After all, we have always calculated first order moments, but only now we use it to filter context relevant values. Also, random number generators have never consistently generated realistic or scary images.

It takes a few generations for a technology to feel common enough for practitioners to retract their mystic terminologies.


"in recognition of the extraordinary services he has
rendered by the discovery of the laws of chemical
dynamics and osmotic pressure in solutions" - First
Nobel of Chemistry, awarded to Jacobus H. van't Hoff 

No one can deny the importance of chemistry to our daily life. Although we can’t easily transform metals into gold, we know the Quantum laws that would explain how that might work. On average we now live about twice as long as those seeking the Elixir of Life. For that, we should thank understandings of the human body and medicines and all that started by claiming god’s workings in alchemists labs.

One day, AI might lose its mystic veil and we will no longer say that Neural Networks can dream or pay attention. But when that time comes we will also be practicing much more than smoke, self-driving cars, image recognition and mirrors.
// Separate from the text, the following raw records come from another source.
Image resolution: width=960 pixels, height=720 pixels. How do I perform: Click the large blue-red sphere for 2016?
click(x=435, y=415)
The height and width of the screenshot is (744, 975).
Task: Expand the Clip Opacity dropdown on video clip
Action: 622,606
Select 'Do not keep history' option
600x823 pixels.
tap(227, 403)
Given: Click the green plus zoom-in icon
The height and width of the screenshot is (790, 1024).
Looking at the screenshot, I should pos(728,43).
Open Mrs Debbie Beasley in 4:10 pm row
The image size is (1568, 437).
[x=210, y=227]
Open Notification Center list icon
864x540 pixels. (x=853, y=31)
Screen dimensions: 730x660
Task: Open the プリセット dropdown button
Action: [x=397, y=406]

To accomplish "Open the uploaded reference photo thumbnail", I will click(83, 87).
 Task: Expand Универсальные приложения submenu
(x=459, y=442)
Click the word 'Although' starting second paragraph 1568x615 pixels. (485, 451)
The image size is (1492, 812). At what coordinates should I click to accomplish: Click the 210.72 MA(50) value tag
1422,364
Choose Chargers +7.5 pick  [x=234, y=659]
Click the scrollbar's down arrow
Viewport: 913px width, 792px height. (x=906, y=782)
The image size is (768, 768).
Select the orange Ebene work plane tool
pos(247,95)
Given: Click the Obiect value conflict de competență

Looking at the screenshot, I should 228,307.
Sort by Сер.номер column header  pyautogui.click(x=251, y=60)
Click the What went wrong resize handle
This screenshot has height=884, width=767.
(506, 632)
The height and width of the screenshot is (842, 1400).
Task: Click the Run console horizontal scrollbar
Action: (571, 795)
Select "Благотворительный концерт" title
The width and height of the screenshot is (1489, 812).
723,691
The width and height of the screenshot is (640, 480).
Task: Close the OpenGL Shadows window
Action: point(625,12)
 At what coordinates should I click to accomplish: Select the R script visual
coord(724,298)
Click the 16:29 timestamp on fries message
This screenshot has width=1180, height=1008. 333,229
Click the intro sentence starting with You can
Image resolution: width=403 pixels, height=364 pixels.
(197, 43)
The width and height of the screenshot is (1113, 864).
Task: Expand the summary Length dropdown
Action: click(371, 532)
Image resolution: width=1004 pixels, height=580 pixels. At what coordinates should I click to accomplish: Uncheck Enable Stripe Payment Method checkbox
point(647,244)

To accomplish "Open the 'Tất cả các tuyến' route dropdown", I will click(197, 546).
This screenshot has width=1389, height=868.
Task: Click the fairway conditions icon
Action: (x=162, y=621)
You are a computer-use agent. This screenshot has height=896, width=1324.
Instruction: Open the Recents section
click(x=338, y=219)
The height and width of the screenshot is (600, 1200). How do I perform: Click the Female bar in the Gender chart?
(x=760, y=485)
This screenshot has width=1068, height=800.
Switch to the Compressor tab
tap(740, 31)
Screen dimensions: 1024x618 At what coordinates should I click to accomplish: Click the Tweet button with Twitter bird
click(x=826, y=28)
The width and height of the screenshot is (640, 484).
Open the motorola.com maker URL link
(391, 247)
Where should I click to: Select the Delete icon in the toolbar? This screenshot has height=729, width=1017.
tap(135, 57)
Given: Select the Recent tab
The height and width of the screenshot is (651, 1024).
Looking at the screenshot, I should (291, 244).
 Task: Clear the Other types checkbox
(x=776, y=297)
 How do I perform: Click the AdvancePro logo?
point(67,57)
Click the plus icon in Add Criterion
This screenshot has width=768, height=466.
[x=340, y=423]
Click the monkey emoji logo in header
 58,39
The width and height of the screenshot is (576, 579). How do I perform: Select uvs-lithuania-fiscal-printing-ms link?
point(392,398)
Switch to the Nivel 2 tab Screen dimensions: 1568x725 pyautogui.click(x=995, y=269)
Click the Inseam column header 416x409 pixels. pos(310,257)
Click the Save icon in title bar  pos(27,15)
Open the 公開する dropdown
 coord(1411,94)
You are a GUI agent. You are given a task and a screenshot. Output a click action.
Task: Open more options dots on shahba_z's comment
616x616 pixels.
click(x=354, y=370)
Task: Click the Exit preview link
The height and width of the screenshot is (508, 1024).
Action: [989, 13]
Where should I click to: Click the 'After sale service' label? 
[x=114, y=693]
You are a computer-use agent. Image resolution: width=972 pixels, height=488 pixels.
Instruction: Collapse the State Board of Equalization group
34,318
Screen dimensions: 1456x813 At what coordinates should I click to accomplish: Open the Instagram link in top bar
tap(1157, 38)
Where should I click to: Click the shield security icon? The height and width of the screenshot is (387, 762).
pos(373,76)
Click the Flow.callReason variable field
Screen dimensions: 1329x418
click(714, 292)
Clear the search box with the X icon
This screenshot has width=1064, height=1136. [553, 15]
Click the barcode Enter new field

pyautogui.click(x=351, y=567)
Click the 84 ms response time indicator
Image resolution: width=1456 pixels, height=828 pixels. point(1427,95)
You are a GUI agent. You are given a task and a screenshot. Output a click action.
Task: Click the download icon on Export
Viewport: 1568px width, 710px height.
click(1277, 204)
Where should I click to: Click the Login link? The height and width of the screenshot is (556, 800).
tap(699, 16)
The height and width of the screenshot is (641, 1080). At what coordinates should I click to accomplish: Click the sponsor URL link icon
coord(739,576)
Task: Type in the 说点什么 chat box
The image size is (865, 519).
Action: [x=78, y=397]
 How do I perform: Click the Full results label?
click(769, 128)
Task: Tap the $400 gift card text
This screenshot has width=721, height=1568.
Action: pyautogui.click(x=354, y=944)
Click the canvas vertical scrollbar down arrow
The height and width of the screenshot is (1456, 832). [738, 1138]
Obviously, we will also rationally regulate AI the same way we regulate chemical weapons, by focusing on the people, companies and governments that might exploit it with bad will, and by teaching the technology alongside ethics classes.

Predicting the future

I feel happy with better understanding of how the mind of our predecessors might have worked. Looking back also helps me to understand the nature of the fear and wonder surrounding today’s advanced technologies. But these same technologies don’t evolve in unexplainable jumps. By the time we were able to fly, blow up a mountain, transform metal or extend our life spans we no longer felt it was appropriate to call it magic or threatening to human existence.

Right now we are still waiting for an AI theory that may enlighten the field in the same way that Quantum Theory unveiled the real magic of Chemistry. A theory that will not only explain what we did but also make even more possible. At that point robots will be able to talk, draw, dance, work, navigate using information in the spectrum of visible light and hearing sound, and behave indistinguishably from humans. When AI becomes less alchemical, I doubt that the majority of us will be scared, expecting the protection of an AI Inquisition or worrying about what a machine is thinking.